Another show I watch, The Americans,
is about two Soviet spies who are embedded into American society. They
have a secret identity as KGB field agents but to the society they live
in, they are ordinary Americans with normal American children. Their
children have no idea who they really are, and the parents go to great
lengths to make sure they never find out.
In one episode,
there is a scene where the KGB officer who oversees the spies lectures
the female lead, who is emotionally stunted, about love. He asks her why
he loves his dog. He answers his own question with: "He (the dog) isn't
particularly smart. He isn't pretty. But I love him. Do you know why?
Because I take care of him. Every day. And he, in his way, is taking
care of me. If you take care of something, Elizabeth, one day you will
discover that you love this creature. And that your life would be empty
Again, I'm being heavy handed and liberally referring to TV shows. But you can see where I'm going with this. There was this one article on Slate that went in the opposite direction of what they usually publish. And it was about the love that a mother had for her daughter with Down Syndrome. Not that she wanted to have a child with Down Syndrome. She admits that had she known her daughter's condition while she was still pregnant, she would have had an abortion.

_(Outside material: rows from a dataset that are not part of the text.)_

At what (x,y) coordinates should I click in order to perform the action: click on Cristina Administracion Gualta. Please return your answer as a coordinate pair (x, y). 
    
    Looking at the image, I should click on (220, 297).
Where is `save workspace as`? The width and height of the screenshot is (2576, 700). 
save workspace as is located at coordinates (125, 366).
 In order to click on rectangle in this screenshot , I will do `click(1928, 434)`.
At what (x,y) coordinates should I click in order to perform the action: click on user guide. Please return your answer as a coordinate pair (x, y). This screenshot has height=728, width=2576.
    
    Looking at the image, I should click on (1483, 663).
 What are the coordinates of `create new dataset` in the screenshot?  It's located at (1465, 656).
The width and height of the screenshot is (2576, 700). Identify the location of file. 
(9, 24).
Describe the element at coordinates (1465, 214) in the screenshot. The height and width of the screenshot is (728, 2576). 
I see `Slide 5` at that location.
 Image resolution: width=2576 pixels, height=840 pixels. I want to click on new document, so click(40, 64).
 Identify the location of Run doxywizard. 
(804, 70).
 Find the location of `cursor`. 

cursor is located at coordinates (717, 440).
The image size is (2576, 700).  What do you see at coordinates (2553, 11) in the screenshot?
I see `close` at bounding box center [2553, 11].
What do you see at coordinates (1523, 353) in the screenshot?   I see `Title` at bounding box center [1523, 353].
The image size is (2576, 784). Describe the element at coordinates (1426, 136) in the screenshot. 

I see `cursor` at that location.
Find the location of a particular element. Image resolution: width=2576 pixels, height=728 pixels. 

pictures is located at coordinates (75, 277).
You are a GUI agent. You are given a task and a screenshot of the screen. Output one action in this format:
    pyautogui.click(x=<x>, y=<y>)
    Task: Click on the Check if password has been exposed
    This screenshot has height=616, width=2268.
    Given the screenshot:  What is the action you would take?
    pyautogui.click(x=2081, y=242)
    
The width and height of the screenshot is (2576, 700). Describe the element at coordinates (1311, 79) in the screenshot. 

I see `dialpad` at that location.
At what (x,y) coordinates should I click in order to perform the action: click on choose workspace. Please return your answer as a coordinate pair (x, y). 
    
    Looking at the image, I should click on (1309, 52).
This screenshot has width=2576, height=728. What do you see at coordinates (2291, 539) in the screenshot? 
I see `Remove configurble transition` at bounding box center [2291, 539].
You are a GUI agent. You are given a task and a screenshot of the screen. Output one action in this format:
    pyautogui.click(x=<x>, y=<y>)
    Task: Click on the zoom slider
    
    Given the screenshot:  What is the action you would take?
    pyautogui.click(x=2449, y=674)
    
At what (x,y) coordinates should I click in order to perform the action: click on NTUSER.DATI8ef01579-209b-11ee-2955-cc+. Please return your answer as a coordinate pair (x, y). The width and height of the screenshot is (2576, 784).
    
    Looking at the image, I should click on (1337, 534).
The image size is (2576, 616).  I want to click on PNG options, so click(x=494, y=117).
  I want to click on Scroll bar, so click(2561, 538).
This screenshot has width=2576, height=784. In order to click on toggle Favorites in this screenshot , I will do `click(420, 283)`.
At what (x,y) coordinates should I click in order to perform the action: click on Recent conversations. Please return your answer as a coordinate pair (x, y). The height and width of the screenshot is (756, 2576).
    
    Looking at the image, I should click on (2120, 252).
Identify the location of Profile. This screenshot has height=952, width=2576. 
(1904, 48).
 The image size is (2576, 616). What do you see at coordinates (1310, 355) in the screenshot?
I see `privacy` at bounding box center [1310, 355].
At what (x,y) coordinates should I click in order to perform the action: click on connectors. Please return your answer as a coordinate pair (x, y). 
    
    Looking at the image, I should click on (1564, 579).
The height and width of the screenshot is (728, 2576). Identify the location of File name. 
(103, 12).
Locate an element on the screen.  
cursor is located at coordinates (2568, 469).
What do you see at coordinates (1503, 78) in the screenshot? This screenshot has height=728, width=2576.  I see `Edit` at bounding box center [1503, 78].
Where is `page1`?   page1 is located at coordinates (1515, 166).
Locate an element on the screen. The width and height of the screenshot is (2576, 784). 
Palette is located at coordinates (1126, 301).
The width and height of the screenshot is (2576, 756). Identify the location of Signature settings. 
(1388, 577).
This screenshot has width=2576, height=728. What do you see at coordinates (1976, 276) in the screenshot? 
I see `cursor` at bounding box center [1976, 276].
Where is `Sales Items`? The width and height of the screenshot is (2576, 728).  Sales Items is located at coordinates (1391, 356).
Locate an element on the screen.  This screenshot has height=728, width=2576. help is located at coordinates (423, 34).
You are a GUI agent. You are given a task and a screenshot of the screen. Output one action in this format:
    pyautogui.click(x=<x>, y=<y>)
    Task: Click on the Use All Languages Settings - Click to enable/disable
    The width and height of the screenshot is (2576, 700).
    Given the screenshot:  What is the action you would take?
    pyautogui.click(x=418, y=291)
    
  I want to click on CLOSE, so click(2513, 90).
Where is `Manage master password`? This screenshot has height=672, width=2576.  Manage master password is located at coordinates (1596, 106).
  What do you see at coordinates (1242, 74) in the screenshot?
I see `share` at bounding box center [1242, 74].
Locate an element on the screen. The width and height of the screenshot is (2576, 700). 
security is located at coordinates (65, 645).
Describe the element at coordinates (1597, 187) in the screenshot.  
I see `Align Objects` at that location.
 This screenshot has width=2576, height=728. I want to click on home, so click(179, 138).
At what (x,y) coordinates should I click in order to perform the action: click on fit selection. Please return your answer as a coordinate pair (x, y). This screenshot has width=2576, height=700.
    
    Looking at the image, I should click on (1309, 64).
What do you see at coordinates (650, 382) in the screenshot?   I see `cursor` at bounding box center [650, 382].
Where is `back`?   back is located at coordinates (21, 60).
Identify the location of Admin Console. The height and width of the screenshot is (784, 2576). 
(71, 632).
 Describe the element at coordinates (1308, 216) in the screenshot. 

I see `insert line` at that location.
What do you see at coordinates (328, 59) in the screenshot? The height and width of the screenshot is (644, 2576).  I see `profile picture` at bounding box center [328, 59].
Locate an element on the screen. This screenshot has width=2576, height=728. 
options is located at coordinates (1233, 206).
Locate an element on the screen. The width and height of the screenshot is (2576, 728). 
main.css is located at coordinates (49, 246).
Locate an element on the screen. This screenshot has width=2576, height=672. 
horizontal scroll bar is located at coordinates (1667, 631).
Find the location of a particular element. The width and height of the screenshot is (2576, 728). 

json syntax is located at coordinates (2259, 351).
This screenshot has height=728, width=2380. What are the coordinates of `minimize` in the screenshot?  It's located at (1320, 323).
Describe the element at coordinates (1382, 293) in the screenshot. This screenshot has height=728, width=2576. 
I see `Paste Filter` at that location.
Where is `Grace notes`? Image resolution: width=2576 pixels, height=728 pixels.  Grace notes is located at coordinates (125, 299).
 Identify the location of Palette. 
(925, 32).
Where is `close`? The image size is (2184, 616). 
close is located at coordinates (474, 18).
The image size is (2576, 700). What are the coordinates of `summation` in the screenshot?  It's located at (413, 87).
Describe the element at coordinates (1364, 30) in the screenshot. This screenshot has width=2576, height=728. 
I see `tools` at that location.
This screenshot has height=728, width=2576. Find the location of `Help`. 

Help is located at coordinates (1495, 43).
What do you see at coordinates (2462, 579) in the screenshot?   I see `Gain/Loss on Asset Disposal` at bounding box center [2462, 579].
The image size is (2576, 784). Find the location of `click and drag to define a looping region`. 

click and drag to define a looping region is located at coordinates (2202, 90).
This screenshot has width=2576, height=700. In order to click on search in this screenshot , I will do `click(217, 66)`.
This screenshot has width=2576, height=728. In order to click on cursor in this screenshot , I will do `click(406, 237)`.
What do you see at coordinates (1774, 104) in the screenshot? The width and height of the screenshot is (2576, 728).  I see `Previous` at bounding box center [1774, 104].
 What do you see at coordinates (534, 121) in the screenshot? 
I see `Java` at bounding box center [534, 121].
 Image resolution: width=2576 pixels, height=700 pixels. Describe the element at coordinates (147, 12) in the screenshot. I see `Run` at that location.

We are different people after we become parents. As so many wedding speeches love to remind us, love is patient; love is kind. And our capacity for love increases infinitely after we have children. I remember reading, a long time ago, an article where the author advocated cities to structure themselves around parents rather than yuppies. Among the arguments they made were that parents made their communities stronger. Because parents are much more likely to volunteer than the average twentysomething. And I suspect a strong reason for the increased proclivity in volunteering is because of the effect their children have had on them.
Don't get me wrong. I'm not saying all parents are like that. My parents certainly weren't. But I've worked with plenty of people who fit that mold exactly. Almost all of my coworkers are married with kids. And it's very humbling to be around them, knowing that they're working for more than just themselves.
The last show, Mad Men, is about New York ad executives in the 1960s, had their latest episode featuring the main character bonding with his middle child. Later, he is seen with a glass of whiskey in hand slumped over a bed. He tells his second wife about how he never loved his children. And although he went through the motions of what he thought being a good parent was, he essentially says he did it because it was convenient, not out of love. And then he bonds with his son over a day at the movies, suddenly feeling a great love for his son that he never felt before. And it felt like his heart was going to explode.
I am nowhere near that. I'm still stuck in solipsistic selfishness. I don't donate to charity. I don't volunteer. I'm focused mainly on building up my financial assets and I keep a list of things that I want to buy. And if I had a wife who was pregnant with a child diagnosed with Down Syndrome, I would probably advocate an abortion (slightly in contra to my previous musings on the subject). But I don't want this to be my entire life. I want children because I do want to leave behind a legacy, even if I don't get to live to see it. And I'm not saying it's a noble thing. It's completely selfish. It's just a different form of selfishness.